**** MATERIAL SHOWN
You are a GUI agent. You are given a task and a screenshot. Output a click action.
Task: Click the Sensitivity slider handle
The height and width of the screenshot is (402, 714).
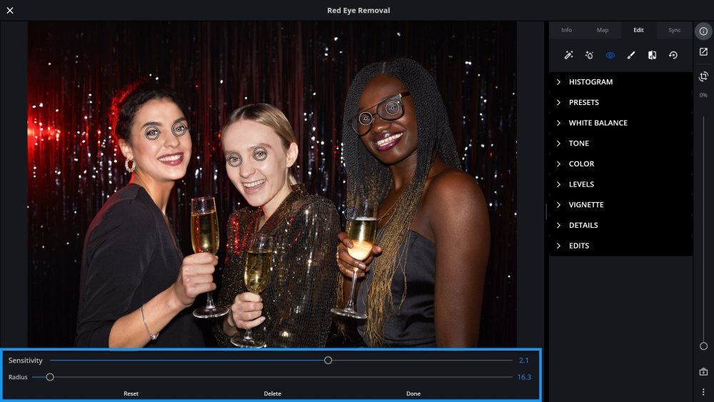pos(328,361)
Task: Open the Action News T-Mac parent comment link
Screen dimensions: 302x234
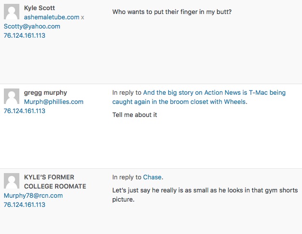Action: click(199, 97)
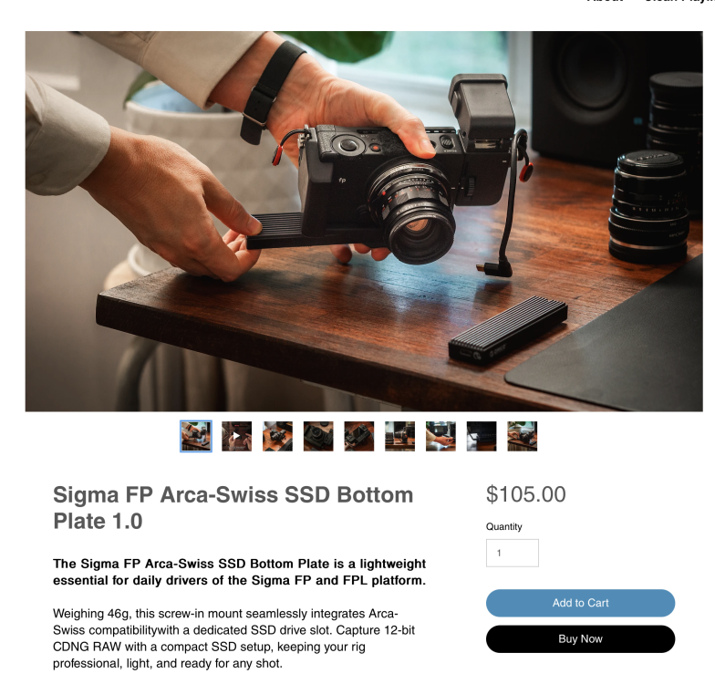715x684 pixels.
Task: Click the black Buy Now button
Action: (x=580, y=638)
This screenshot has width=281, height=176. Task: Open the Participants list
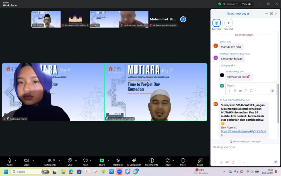click(50, 161)
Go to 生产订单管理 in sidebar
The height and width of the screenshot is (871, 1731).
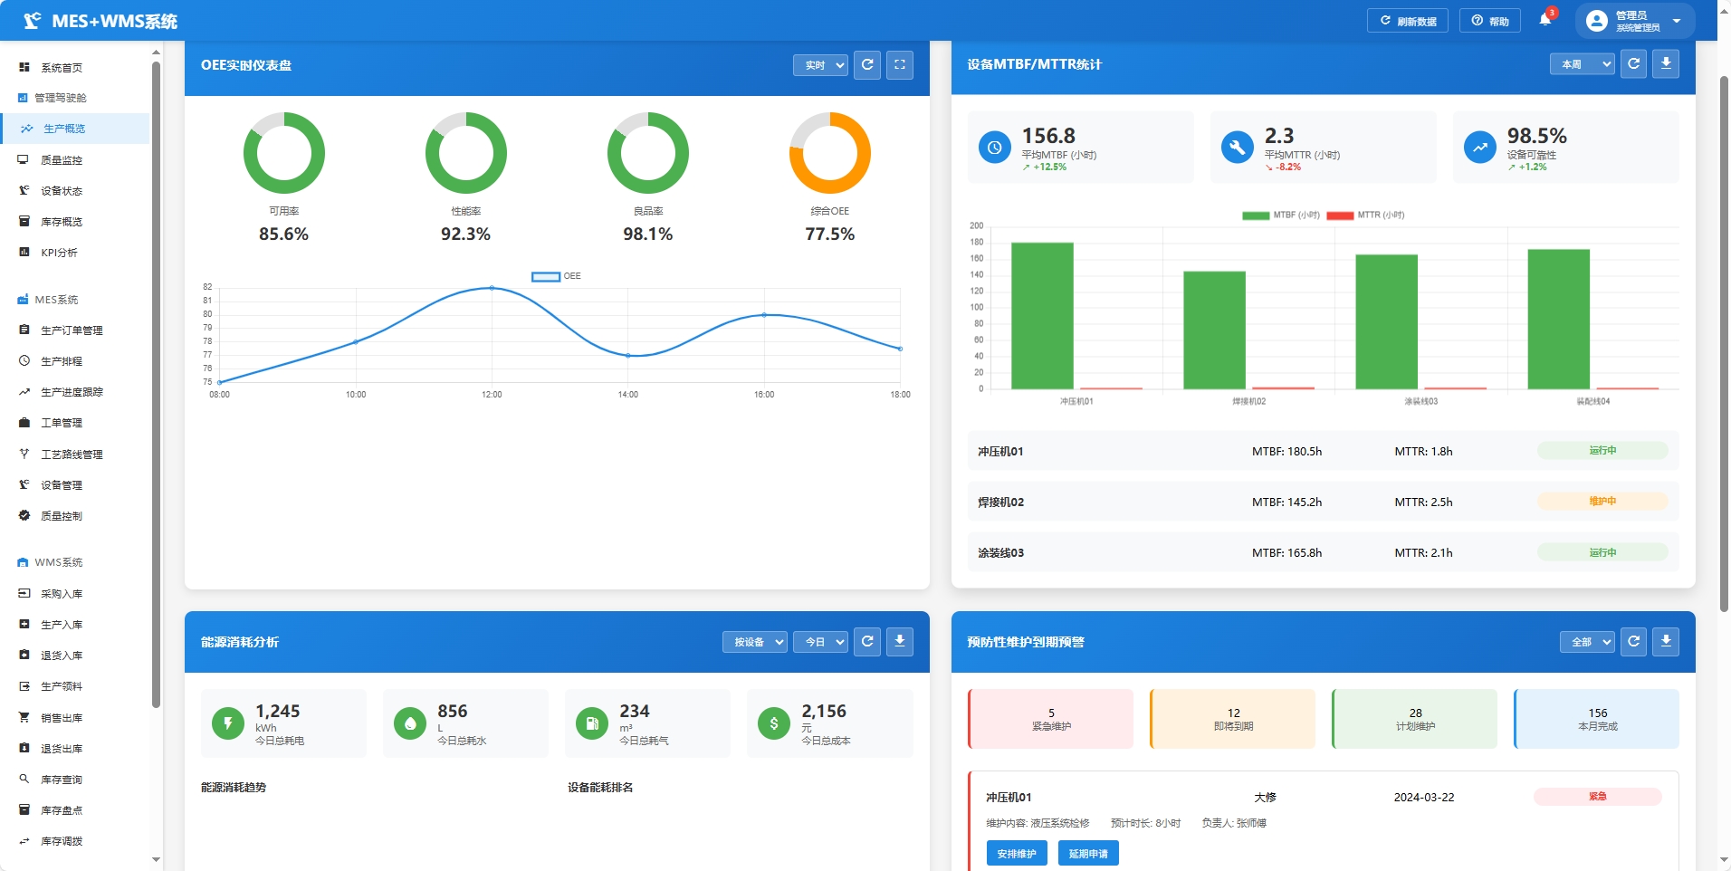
********
* [TASK PROMPT]: No pictures belong in the copy. Retype exactly, and only, the lines from the line containing "Screen dimensions: 302x234" through the last line of the data, both included.

* [ANSWER]:
Screen dimensions: 302x234
Action: click(199, 97)
715x684 pixels.
Task: Click the black Buy Now button
Action: (x=580, y=638)
This screenshot has width=281, height=176. Task: Open the Participants list
click(50, 161)
Go to 生产订单管理 in sidebar
The height and width of the screenshot is (871, 1731).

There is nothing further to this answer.